Gostava muito de ler as vidas dos santos e tinha desejo de imitá-los. Admira sobretudo às virgens e aos mártires. Quando tinha 17 ou 18 anos, passou por uma “crise de sua vocação”, já que havia manifestado o desejo de ser religiosa, porém, acabou aceitando, por obediência a sua mãe e a seu confessor, passar uns dias na casa de uma tia. Lá, não faltaram os bailes e conversações um tanto frívolas, cheias de vaidades, que a levaram a esfriar em sua decisão. Porém, finalmente, após algum tempo de confusão, regressa à casa de sua mãe e continua com sua firme resolução.
Em 1615, já com quase 19 anos, se sentiu, de repente, totalmente convertida e reconfortada pela Graça. Nesse mesmo dia, Deus lhe concedeu entender perfeitamente as leituras da Missa, mesmo as que estavam em latim. Este favor nunca lhe foi retirado pelo Senhor. A Escritura é o meio pelo qual Jesus lhe fala e lhe dá a conhecer sua vontade. Tem uma profunda oração mental, aplicando-se, especialmente, aos mistérios da Paixão do Salvador.

Em pouco tempo, sentiu-se elevada aos mais altos graus de oração. A partir de 1619, passa a ter uma forte experiência interior: sente que seu espírito e seu corpo lutam um contra o outro e lhe foi concedido o viver na constante presença de Deus, mesmo em meio aos afazeres mais ordinários.
Sentia-se acompanhada pela presença da Santíssima Trindade. Além do grande amor pela Escritura, a espiritualidade que viveu é teológica, visto que se enraízam em seu coração os grandes dogmas da teologia cristã.
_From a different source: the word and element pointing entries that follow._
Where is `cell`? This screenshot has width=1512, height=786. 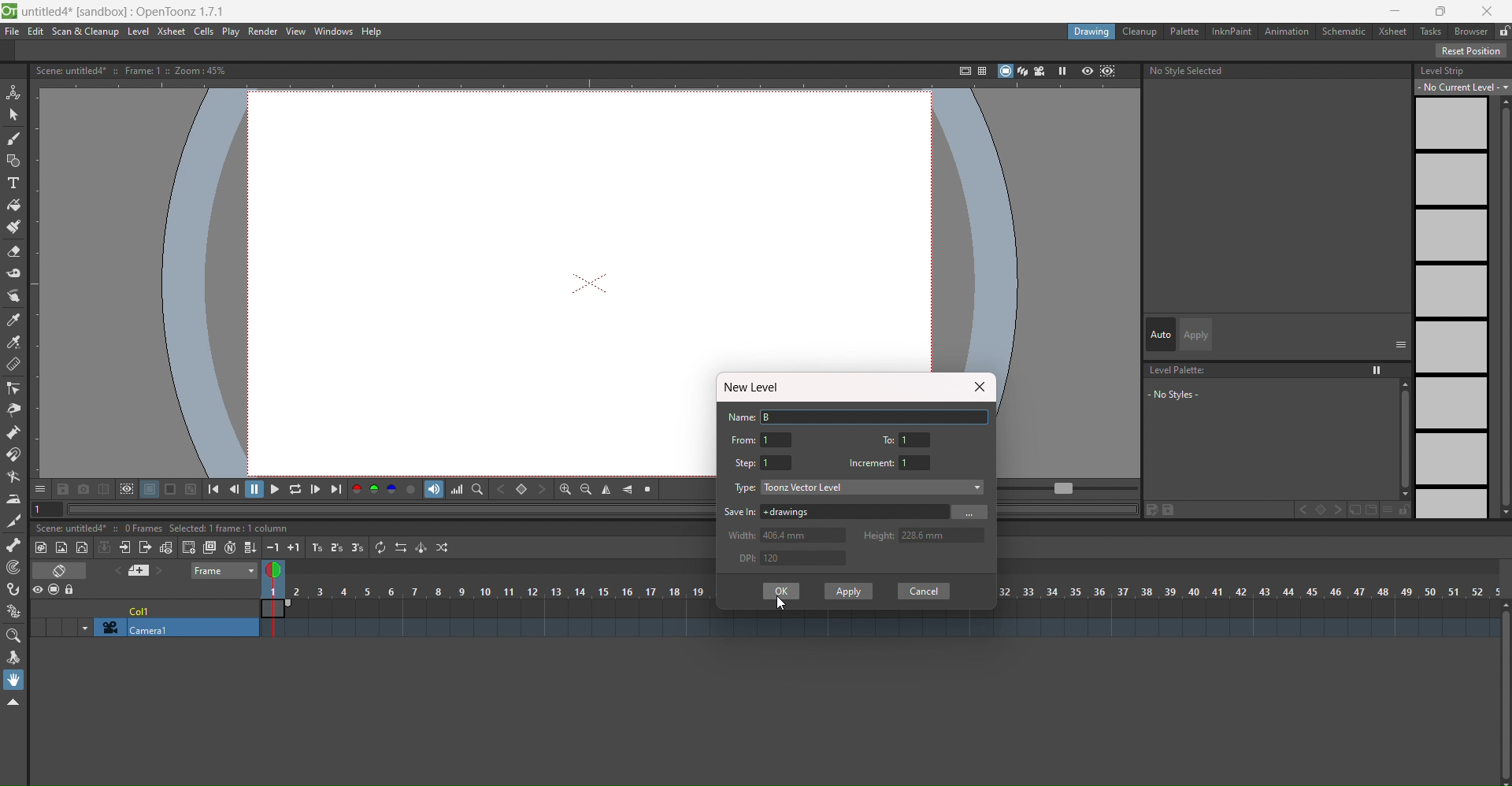 cell is located at coordinates (143, 609).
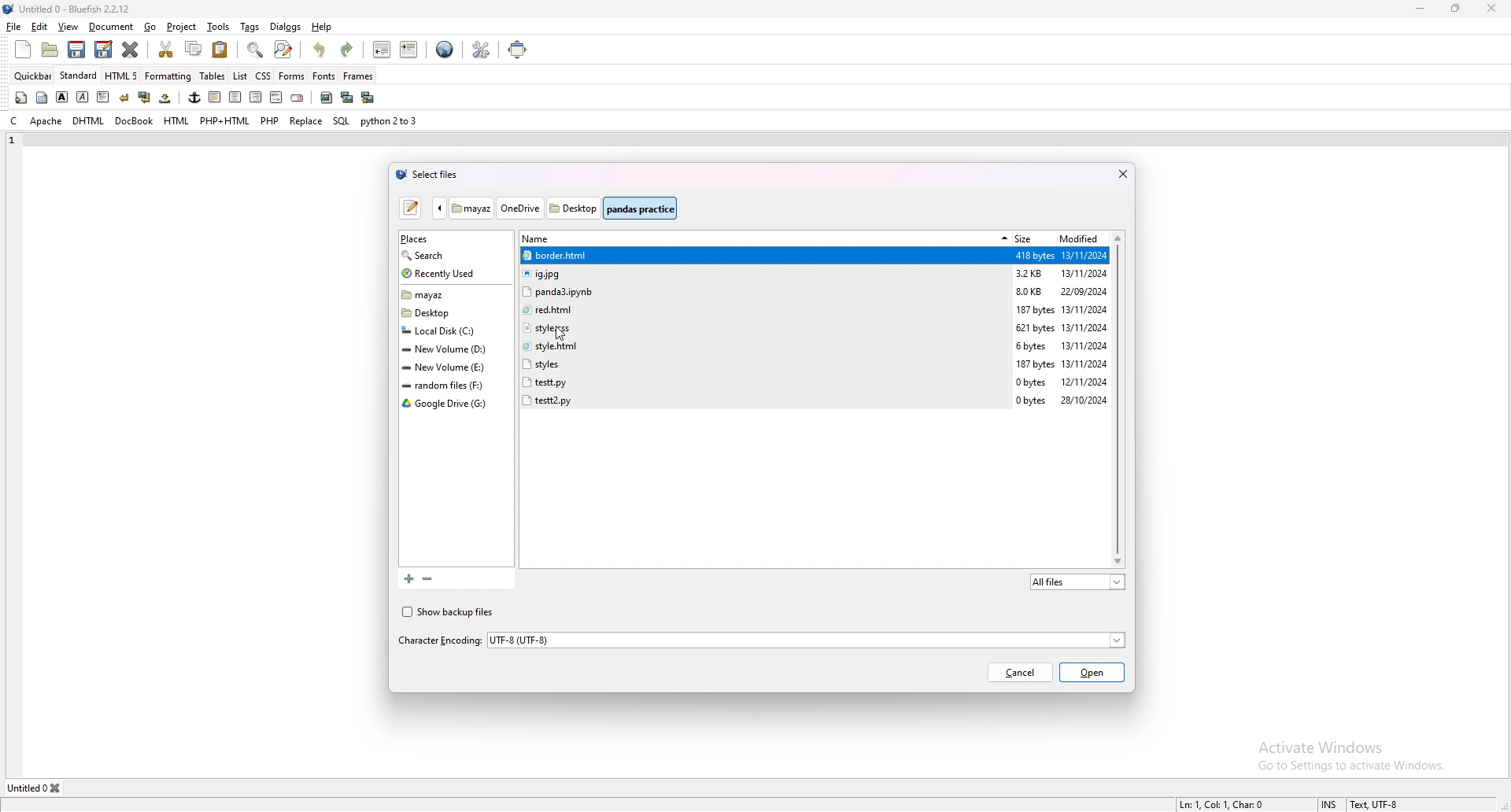 The width and height of the screenshot is (1511, 812). What do you see at coordinates (764, 308) in the screenshot?
I see `file` at bounding box center [764, 308].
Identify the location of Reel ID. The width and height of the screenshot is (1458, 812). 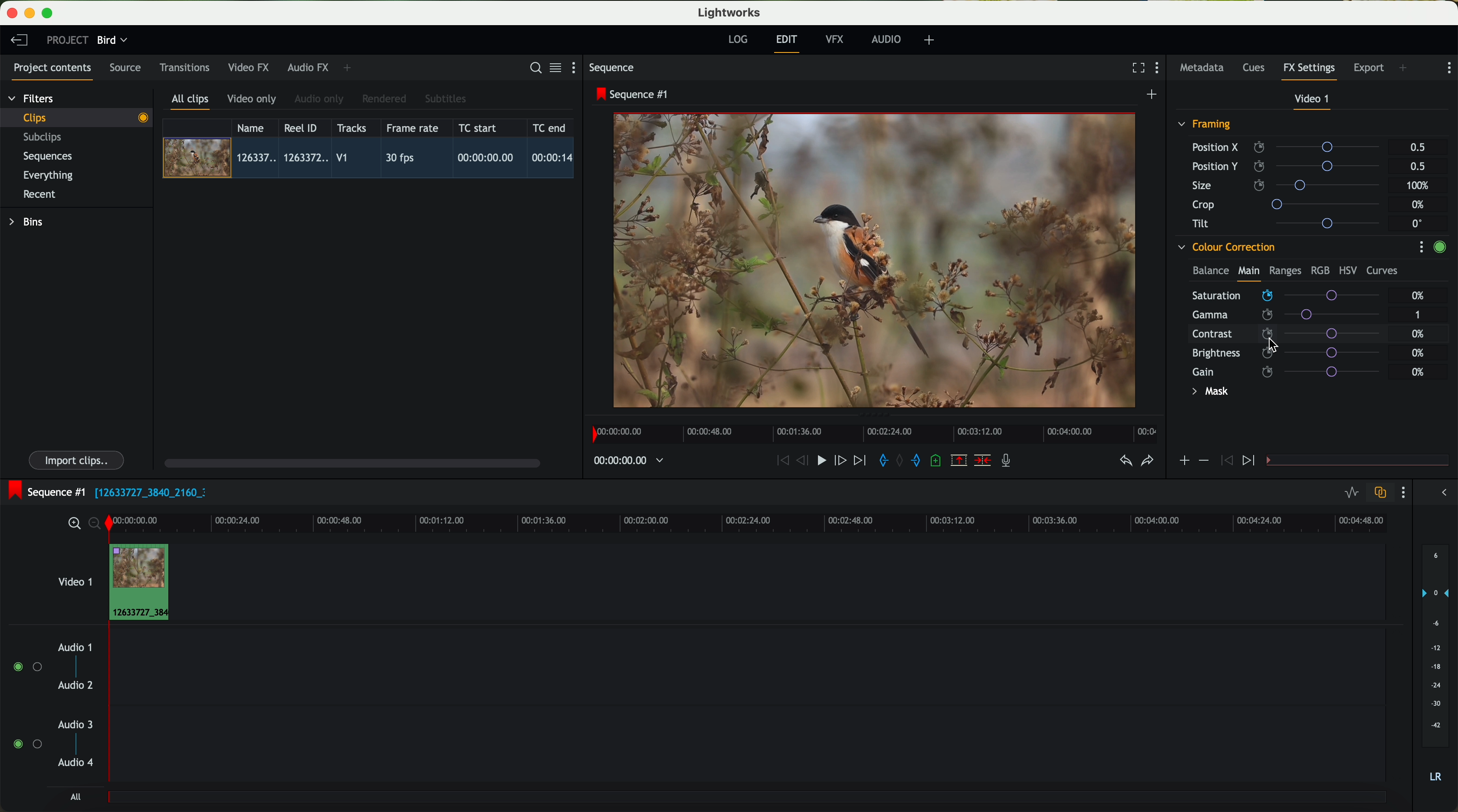
(304, 127).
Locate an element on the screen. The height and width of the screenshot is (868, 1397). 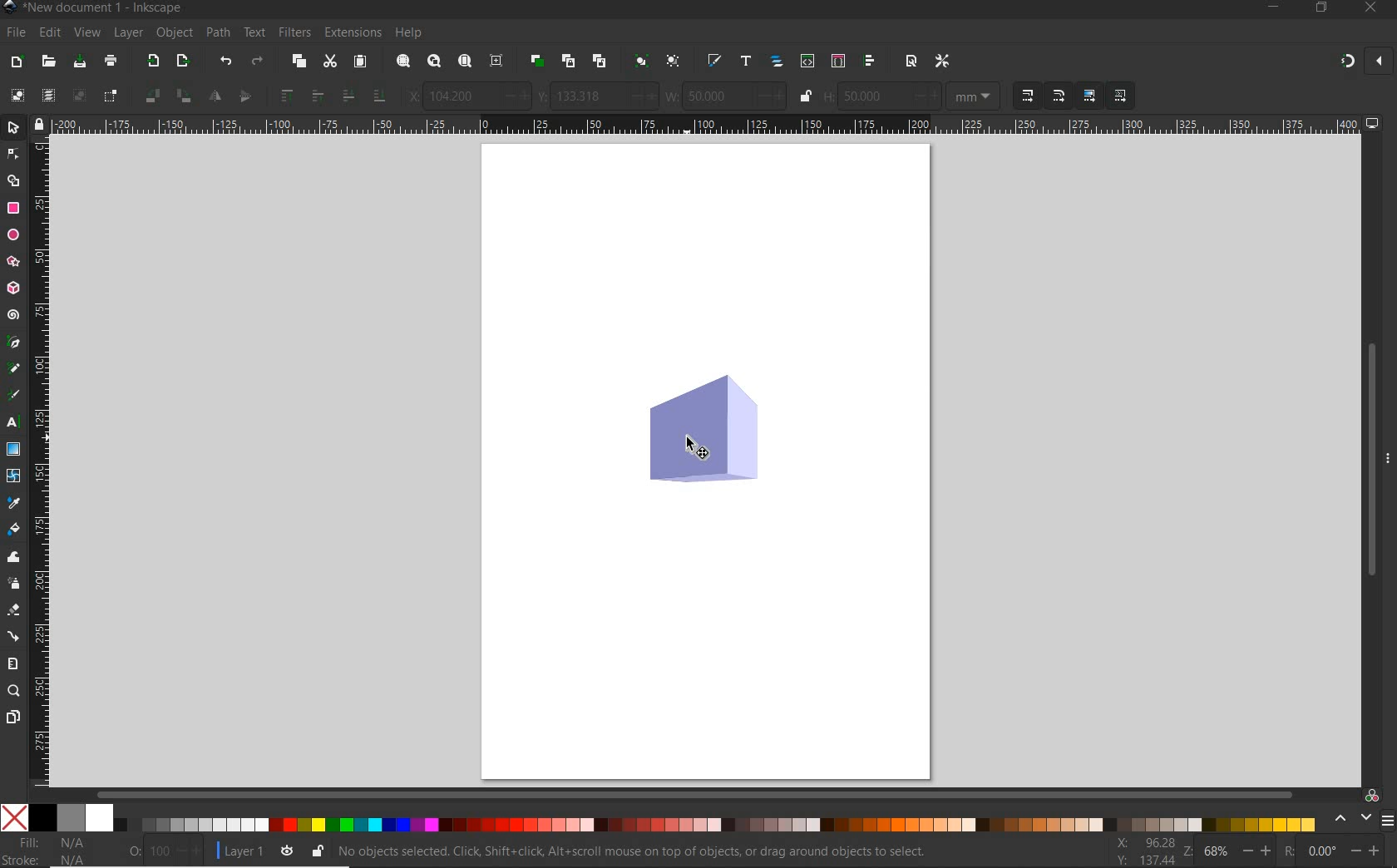
paint bucket tool is located at coordinates (15, 530).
Jeanne buscava assiduamente a direção espiritual. Entre seus diretores figuram, em sua maioria, sacerdotes jesuítas, que atestaram que as revelações que tinha não podiam ter outra origem senão a divina.
Desde 1619 aparece o pensamento de fundar uma Ordem. Em 02 de julho de 1625, deixa a casa paterna para começar a fundação em companhia de mais duas jovens. Chegou a fundar quatro mosteiros. Em 10 de setembro de 1670 toma o hábito da Ordem do Verbo Encarnado e faz sua profissão. Morre no dia seguinte, em 11 de setembro de 1670.
O processo da Causa de Beatificação e Canonização da Serva de Deus sucedeu da seguinte maneira: em 1966 inicia-se o processo diocesano, apesar de sua fama de santidade houvesse estado muito vivo entre as irmãs, os sacerdotes e seculares durante séculos. A causa retomou em 1970. Em 1984 reconheceu-se a validade do processo diocesano a cerca das virtudes e da fama de santidade bem como do processo dos escritos.
A “positio” foi publicada em janeiro de 1987. Em 19 de maio de 1987 ocorreu a assembleia de consultores historiadores e em 18 de outubro de 1991 o congresso particular dos consultores teólogos. A conclusão foi positiva em ambos os casos. Em 21 de janeiro de 1992 os cardeais e os bispos confirmaram na Congregação a prática heroica das virtudes teologais, cardeais e suas anexas.

O decreto de venerabilidade foi dado em 07 de março de 1992.